Yağmur yağdı, İstanbul’un ulaşımı, alt yapısı çöktü. İstanbul’da yağmurla ulaşım çok tehlikeli, barınma tehlikeli hale geldi.
İstanbul’da yağmur bu sabah (18 Temmuz) 8.00-9.00 arası etkili oldu. Yağmur kentle buluşunca akacak yer, sızacak toprak bulamadı, su baskınları meydana geldi.
Aynı saatler ve sonrasında:
-M1 hattında Yenikapı – Bakırköy istasyonları arasında seferler durdu.
-T1 ve T3 tramway hatlarının tamamında seferler yapılamadı.
-Eyüp- Pierloti teleferik hattında sefer yapılamadı.
-Taksim İstasyonu Gezi Parkı çıkışı yolcu alımına kapatıldı.
-Avrasya Tüneli yaklaşım yolları sular altında kaldı, tünel kapatıldı.
Ulaşım sistemlerinin yanı sıra İstanbul’un pek çok farklı noktası su baskınlarıyla boğuştu. Araçlar suya gömüldü, trafik kilitlendi, halk araçlar içinde mahsur kaldı, su basmış yollarda yüzerek karaya çıkmaya çalışan insan görüntüleri kameralara yansıdı.
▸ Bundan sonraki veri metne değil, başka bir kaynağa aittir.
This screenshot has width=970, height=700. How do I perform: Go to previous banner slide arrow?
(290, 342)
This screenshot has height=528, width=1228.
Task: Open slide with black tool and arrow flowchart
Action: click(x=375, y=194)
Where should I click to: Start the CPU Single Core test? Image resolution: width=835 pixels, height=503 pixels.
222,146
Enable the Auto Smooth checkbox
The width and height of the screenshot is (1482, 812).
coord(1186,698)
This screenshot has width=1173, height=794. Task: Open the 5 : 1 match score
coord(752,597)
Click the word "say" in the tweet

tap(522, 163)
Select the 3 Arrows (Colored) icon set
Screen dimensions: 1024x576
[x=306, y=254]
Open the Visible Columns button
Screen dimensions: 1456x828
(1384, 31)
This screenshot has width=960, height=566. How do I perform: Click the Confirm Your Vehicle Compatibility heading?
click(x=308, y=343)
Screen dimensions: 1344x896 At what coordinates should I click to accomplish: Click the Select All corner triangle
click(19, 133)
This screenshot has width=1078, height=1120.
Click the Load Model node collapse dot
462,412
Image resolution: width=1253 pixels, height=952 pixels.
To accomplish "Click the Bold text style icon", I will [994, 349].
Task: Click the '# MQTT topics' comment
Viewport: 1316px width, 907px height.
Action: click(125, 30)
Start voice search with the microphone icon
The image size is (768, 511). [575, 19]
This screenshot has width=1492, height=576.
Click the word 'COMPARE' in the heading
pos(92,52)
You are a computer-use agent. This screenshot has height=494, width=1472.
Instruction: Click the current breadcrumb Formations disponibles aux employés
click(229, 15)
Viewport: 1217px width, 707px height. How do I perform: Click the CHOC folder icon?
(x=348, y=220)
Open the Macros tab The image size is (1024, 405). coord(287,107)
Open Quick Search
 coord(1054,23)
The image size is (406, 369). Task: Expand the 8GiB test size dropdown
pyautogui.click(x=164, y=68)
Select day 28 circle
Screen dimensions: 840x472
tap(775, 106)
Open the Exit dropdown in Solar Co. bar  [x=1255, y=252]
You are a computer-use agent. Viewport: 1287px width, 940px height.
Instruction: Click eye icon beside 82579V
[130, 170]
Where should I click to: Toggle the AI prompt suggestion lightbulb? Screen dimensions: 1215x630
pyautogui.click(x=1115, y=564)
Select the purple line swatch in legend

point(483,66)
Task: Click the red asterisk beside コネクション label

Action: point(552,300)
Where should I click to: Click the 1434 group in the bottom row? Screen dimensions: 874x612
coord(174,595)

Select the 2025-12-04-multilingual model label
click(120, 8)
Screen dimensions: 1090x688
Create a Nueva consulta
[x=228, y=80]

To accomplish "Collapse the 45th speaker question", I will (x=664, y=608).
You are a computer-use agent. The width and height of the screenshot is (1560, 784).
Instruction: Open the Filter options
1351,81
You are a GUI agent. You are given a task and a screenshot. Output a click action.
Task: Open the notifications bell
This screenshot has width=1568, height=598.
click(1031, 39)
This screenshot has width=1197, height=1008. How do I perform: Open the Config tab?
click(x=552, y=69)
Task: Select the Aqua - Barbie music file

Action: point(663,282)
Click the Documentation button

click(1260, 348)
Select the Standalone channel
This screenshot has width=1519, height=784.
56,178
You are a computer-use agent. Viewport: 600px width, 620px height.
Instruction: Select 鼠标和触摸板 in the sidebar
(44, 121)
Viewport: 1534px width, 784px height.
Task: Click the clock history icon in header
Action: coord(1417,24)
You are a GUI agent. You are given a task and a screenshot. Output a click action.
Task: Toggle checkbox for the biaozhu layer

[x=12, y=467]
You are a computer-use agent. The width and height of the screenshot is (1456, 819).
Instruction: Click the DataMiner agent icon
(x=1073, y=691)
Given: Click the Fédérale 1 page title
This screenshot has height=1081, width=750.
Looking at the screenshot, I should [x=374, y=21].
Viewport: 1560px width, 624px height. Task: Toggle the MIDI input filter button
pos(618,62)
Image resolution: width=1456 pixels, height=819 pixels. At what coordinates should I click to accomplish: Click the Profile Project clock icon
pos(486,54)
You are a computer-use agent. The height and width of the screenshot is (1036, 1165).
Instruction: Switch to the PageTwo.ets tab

İstanbul’da su baskınlarıyla oluşan büyük risklerden sonra bir kez daha yönetenlerden sorumluluk almayan açıklamalar geldi: İstanbul Büyükşehir Belediyesi yoğun yağış miktarını gerekçe gösterdi. Orman ve Su İşleri Bakanı zaruret olmadıkça evden çıkmayın uyarısı yaptı. Ulaştırma, Denizcilik ve Haberleşme Bakanı ise yağmuru afet olarak tanımladı ve bir kez daha yağmurun şiddetinden bahsetti.
Oysa yağmur bir doğa olayıdır.
Doğa olaylarının kentlerde, yaşam alanlarında felakete dönüşmemesi merkezi ve yerel yönetimlerin sorumluluğundadır.
Planlama, mühendislik ve mimariyle, doğa olayları yaşanırken insanca yaşanabilir, sağlıklı ve güvenli kentler inşa etmek mümkündür.
1994 yılından beri İstanbul’u yönetenler, 15 yıldır Türkiye’yi yönetiyor. AKP yıllardır inşaat sermayesiyle el ele, en çok da bu alanda çalışan yandaş şirketleriyle İstanbul’u yaşanmaz hale getiren projelere imza attı.
Yağmur İstanbul’da felakete dönüştü çünkü:
– İstanbul’da havaalanı, yol, köprü projeleriyle Kuzey Ormanları’nda 3 milyondan fazla ağaç kesildi.
– İstanbul 3. köprü, 3. havalimanı, Avrasya Tüneli projeleriyle mega felaketlere açık bir kent haline geldi.
– Kent içindeki kamusal alanlar, parklar, kent stadları, deprem toplanma alanları AVM’lere, otoparklara dönüştü. 99 Marmara Depremi sonrasında belirlenen 480 acil toplanma alanının 4’te 3 üne AVM ya da rezidans yapıldı.
– Kent içinde yapı yoğunluğu arttırıldı, ‘kentsel dönüşüm’ adı altında Sulukule, Fikirtepe, Kadıköy ve bugün pek çok İstanbul ilçesinde yeniden inşa edilen yapıların toprak örtülü bahçeleri yok edildi, yere düşen her damla yağmur caddelere taşındı.
– Kent içi inşaat rantı yetmeyince 6292 Sayılı 2B yasası yani ‘Hazineye Ait Tarım Arazilerinin Satışı Hakkında Kanun’ çıkarıldı, İstanbul’da inşaat projelerine yeni alanlar yaratıldı.
–Toprak Koruma ve Arazi Kullanımı Kanunu’nda yapılan değişikliklerle de İstanbul’da tarım alanları imara açılarak yok edildi.
– İstanbul tarım alanlarına, parklara, acil toplanma alanlarına, dere yataklarına, sahil şeridine yapılan inşaatlarla betonlaştırıldı, yağmurlar akacak yer, sızacak toprak bulamaz oldu.
– İstanbul’da drenajı olmayan, projesi ya da imalatı yanlış yapılan karayolu dalış tünelleri su baskını şiddetini arttırdı.
– İstanbul’da pek çok altyapı projesi, mevcut projeye bağlı kalmadan inşa edildi. Yetersiz ve kalitesiz malzemelerle teknik açıdan güvenli olmayan altyapı hizmetleri sunuldu.
– Yerel yönetimler İstanbul’u gerekli altyapı bakım, onarım ve iyileştirme hizmetlerinden yoksun bıraktı.
Yönetenlerin yönetemediği İstanbul plansız, altyapısız, tehlikeli bir kent şimdi. İstanbul betonlaşmaya devam ettiği, teknik açıdan bilimsel veriler yok sayılarak planlandığı sürece yağmurlar sel olmaya, yollar göl olmaya, halkın can güvenliği tehdit altında olmaya devam edecek.
Kent politikalarıyla İstanbul Büyükşehir Belediyesi, İstanbul’un ormanlarını, doğasını korumayan Orman ve Şu İşleri Bakanlığı, kenti şantiyeye, betona çeviren planlara imza atan Çevre ve Şehircilik Bakanlığı, ‘mega’ projelerle kenti çevreleyen Ulaştırma, Denizcilik ve Haberleşme Bakanlığı yağmurun afete dönüşmesinin baş sorumlularıdır.